Haemaphysalis luzonensis

Scientific classification
- Domain: Eukaryota
- Kingdom: Animalia
- Phylum: Arthropoda
- Subphylum: Chelicerata
- Class: Arachnida
- Order: Ixodida
- Family: Ixodidae
- Genus: Haemaphysalis
- Species: H. luzonensis
- Binomial name: Haemaphysalis luzonensis Hoogstraal & Parrish, 1968

= Haemaphysalis luzonensis =

- Authority: Hoogstraal & Parrish, 1968

Species of tick

Haemaphysalis luzonensis, the Luzon mountain glossy haemaphysalid, is an ixodid tick native to Luzon Island, Republic of the Philippines first circumscribed by entomologists Dr.
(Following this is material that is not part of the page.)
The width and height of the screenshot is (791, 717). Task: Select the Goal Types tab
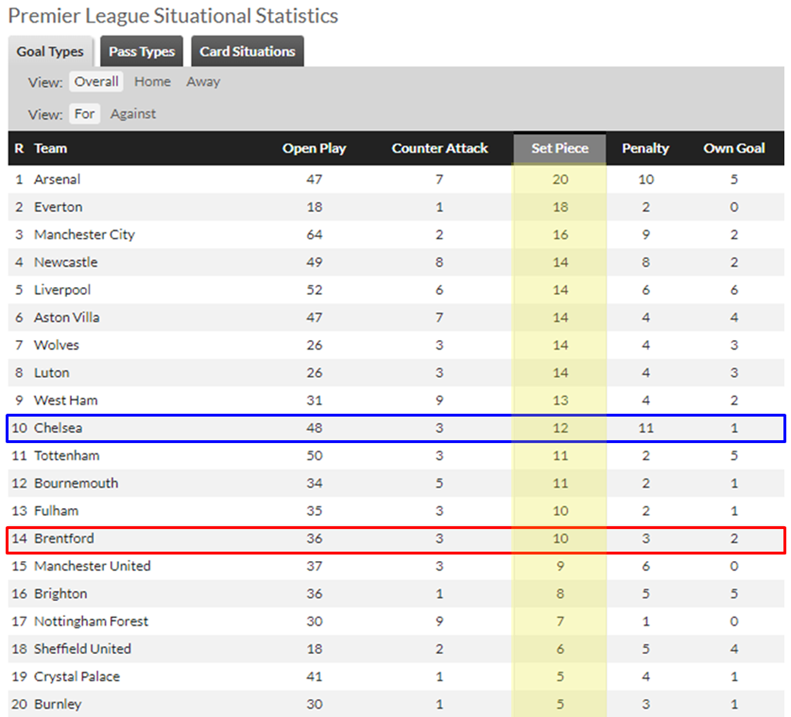click(x=50, y=51)
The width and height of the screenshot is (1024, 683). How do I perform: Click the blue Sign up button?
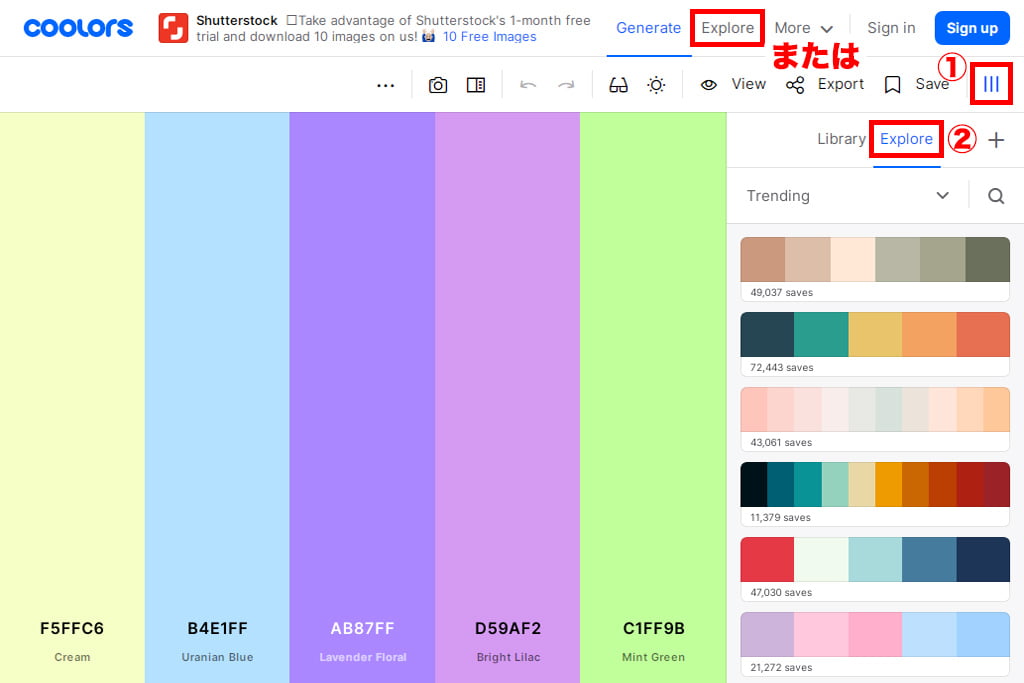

Harry Hoogstraal and United States Air Force Maj. Dale Parrish in 1968. Its common name reflects its glossy and nearly apunctate, in comparison to other Haemaphysalis ticks, dorsal integument.

==Bionomics==

H. luzonensis inhabits forests dominated by Dipterocarpus plants and Benguet pine at altitudes between 1,800 and 3,000 feet of the mountains in the central western part of the Sierra Madre Mountain range of Luzon Island. It parasitizes the Philippine deer and the Philippine warty pig in Nueva Ecija and Quezon Provinces of Luzon Island. Collection data suggest that both vertebrates are important hosts of adults and nymphs of this tick species. Males, females, and nymphs were documented to feed on their hosts between October and August, suggesting that they are active year-round. The larvae, which are very small, may feed at different seasons or on different hosts. Other tick species feeding on deer and boar included Boophilus microplus, Haemaphysalis psalistos, Haemaphysalis rusae, Hemaphysalis papuana group, Amblyomma species, Dermacentor species, Rhipicephalus haemaphysaloides, and Rhipicephalus sanguineus. The biology of this species is similar to that of Haemaphysalis lagrangei in Vietnam.